Icahn can win this proxy fight. Here's four steps he should take to ensure it:
- Recount the Board's Many Mistakes: Icahn's biggest advantage in this battle is the horrible track record of Yahoo!'s board. It would be different if the botched Microsoft negotiations were a one-off. But Yahoo! has been in serious decline for four years. They've overseen a 0% return for the shareholders over that time. They also monitored Yahoo! taking a pass on buying Google(GOOG Quote - Cramer on GOOG - Stock Picks), Facebook, YouTube and DoubleClick. The company's foray into becoming a mini-Hollywood studio was an aimless walk in the desert for years. And they also watched the company slowly integrate Overture's pioneering paid search technology, allowing Google to surge ahead of them for good. Supporters of Yahoo!'s board say that they have more relevant Internet experience than Icahn's slate. What good is Internet experience if you've presided over so many mistakes for so long? What good is having supposed deal-makers like Chairman Roy Bostock and others on this board if they haven't been able to consummate a deal?
- Point out Jerry Yang and the Management Team as In Over Their Heads and Co-Creators of the Problems: Jerry Yang and President Sue Decker appeared last week at the All Things D Conference in Carlsbad, Calif., looking solemn and lacking any energy or clarity in explaining what Yahoo! does and what it wants to be assuming it stays independent. This management team had more than seven months after Terry Semel resigned and before Microsoft launched its offer to set Yahoo! on a new course. They didn't do it, choosing instead to pretty much stay the course Terry had been on. In retrospect, it's not surprising, as Yang, Decker, David Filo, Brad Garlinghouse and Jeff Weiner are long-timers. How can this team be entrusted to fix Yahoo! when they were the ones who broke Yahoo!?

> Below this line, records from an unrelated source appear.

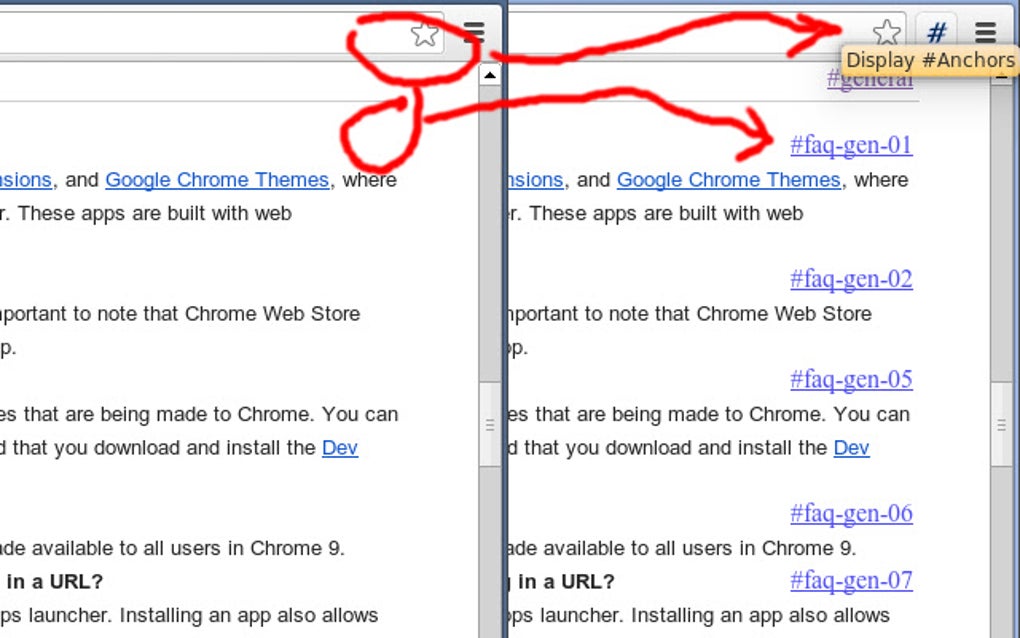This screenshot has height=638, width=1020.
Task: Open the #faq-gen-05 anchor link
Action: [851, 379]
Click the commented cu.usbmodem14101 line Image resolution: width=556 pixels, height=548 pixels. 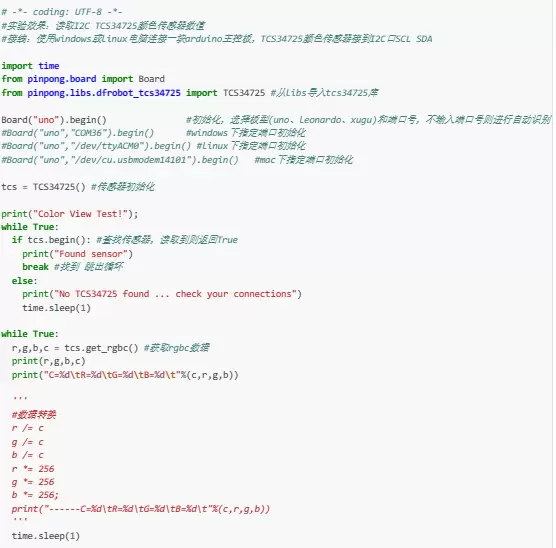tap(120, 160)
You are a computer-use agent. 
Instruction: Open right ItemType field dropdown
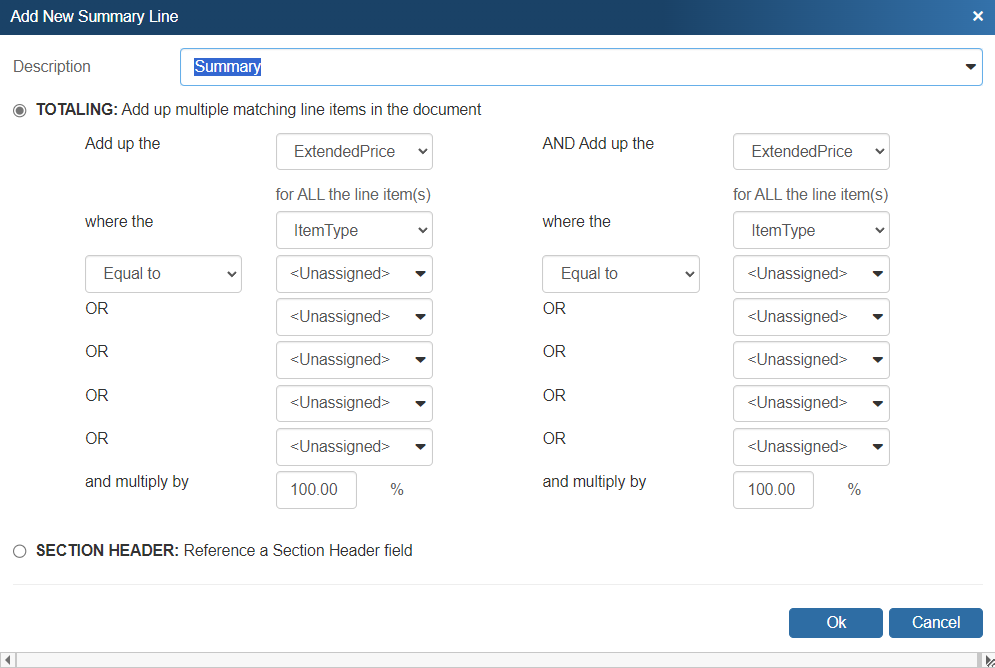point(811,230)
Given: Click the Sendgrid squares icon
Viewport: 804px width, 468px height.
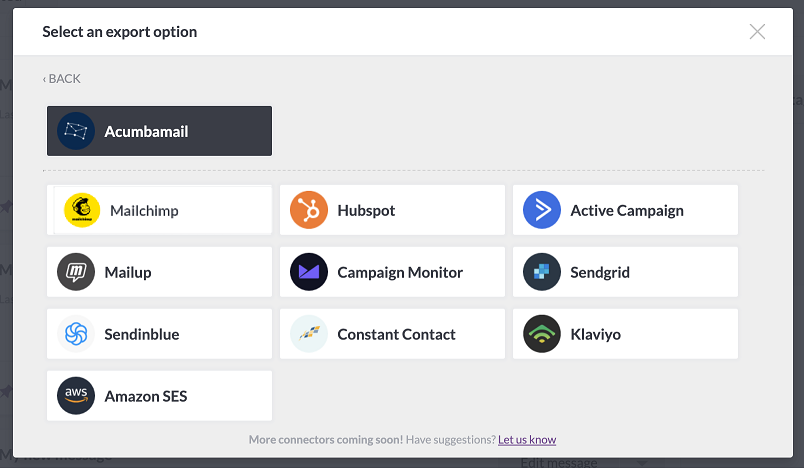Looking at the screenshot, I should pos(541,272).
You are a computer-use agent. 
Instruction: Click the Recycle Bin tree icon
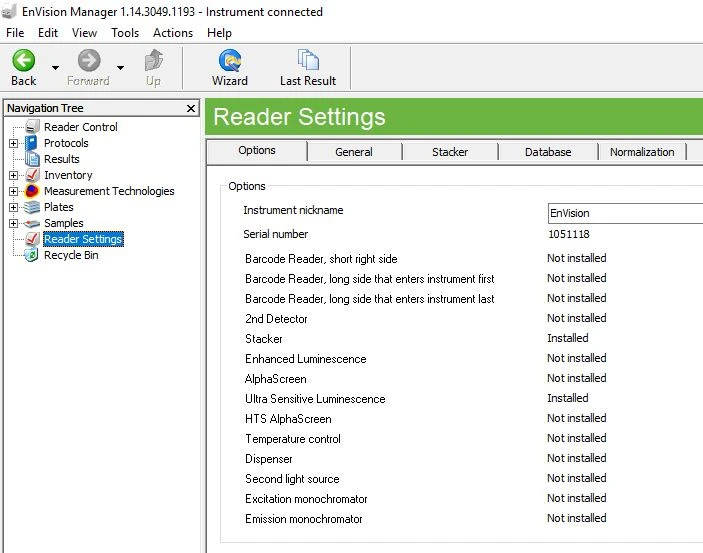pyautogui.click(x=32, y=255)
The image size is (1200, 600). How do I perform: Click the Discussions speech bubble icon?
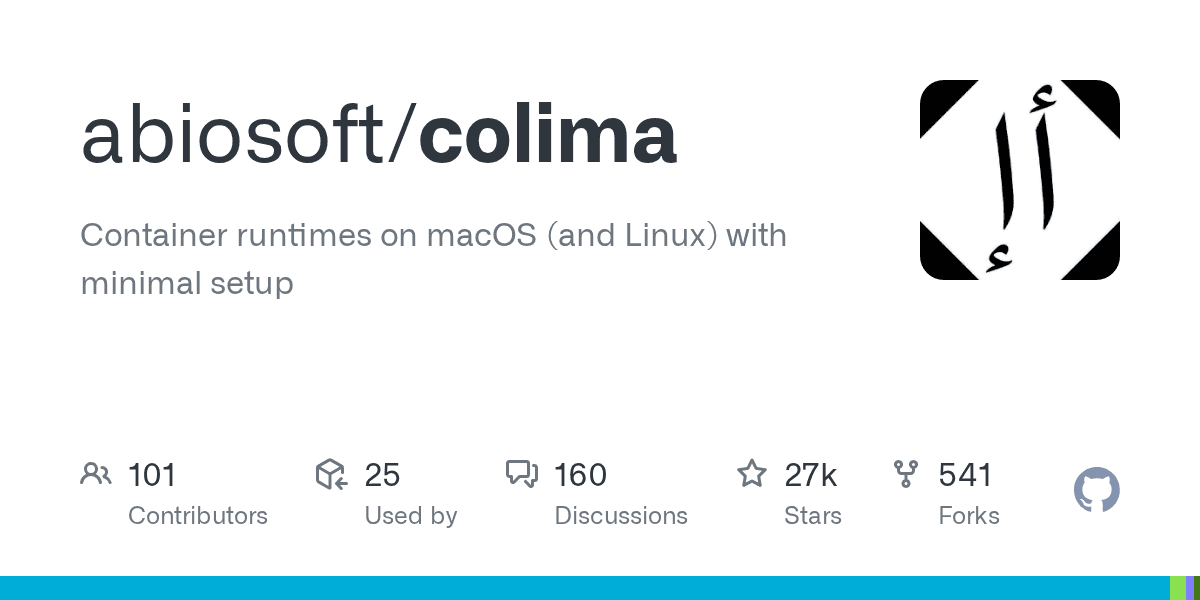pyautogui.click(x=521, y=474)
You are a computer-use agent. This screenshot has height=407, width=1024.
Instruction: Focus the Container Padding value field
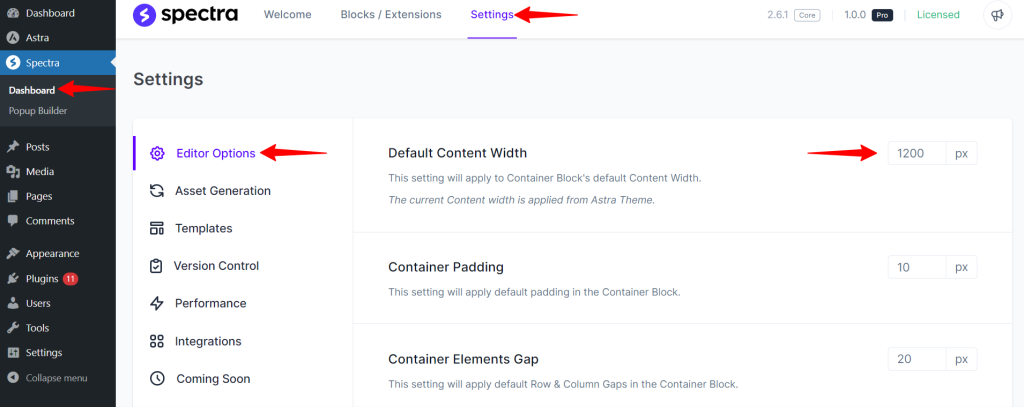click(916, 267)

- Raise the Issue of Director and Executive Compensation: Executive compensation has dogged Yahoo! as an issue for years. Shareholder ire on this was typically directed at Terry Semel and the Compensation Committee who paid him. Yahoo! was handing out top decile pay for market underperformance in the last years of his tenure. You might have thought that the issue would die when Semel agreed to step down last year, after each of the Comp Committee directors (Bostock, Ron Burkle and Art Kern) received 35% of shareholders' votes cast against their re-election. A quick comparison of Yahoo!'s newly released preliminary proxy and Google's from several months ago shows that Yahoo!'s independent directors were paid, on average, nearly twice as much in total compensation last year as Google's independent directors ($497,812 vs. $260,854). All of this compensation was paid out in stock grants and stock options, yet these lavish packages have an economic cost to current stockholders. This isn't play money. It's painful to Yahoo! shareholders to think that these board members were paid $4.4 million last year collectively and that led to these kinds of results. Yahoo! directors and officers continue to be addicted to excessive stock compensation.
- Prove You Can Get a Higher Price for Yahoo! than its Foot-Dragging and Feigned Indifferent Board: This is the biggest nut that Icahn must crack in the eyes of key swing voters. He is unlikely to get public support from Microsoft in advance of the Aug. 1 meeting. So, on his own, he will have to articulate how he can get more for shareholders than the other guys. Without a firm offer from Microsoft in hand, some shareholders will simply not believe Carl. However, enough shareholders can and will support Icahn if he points to how he's knocked heads before to get a better deal done (BEA and Oracle(ORCL Quote - Cramer on ORCL - Stock Picks) being the most recent and relevant example). He can also always turn this critique around to ask why the existing board has persistently turned its nose up at a potential deal with Microsoft (according to recent unsealed documents coming out of the shareholder Delaware Chancery Court case against Yahoo!).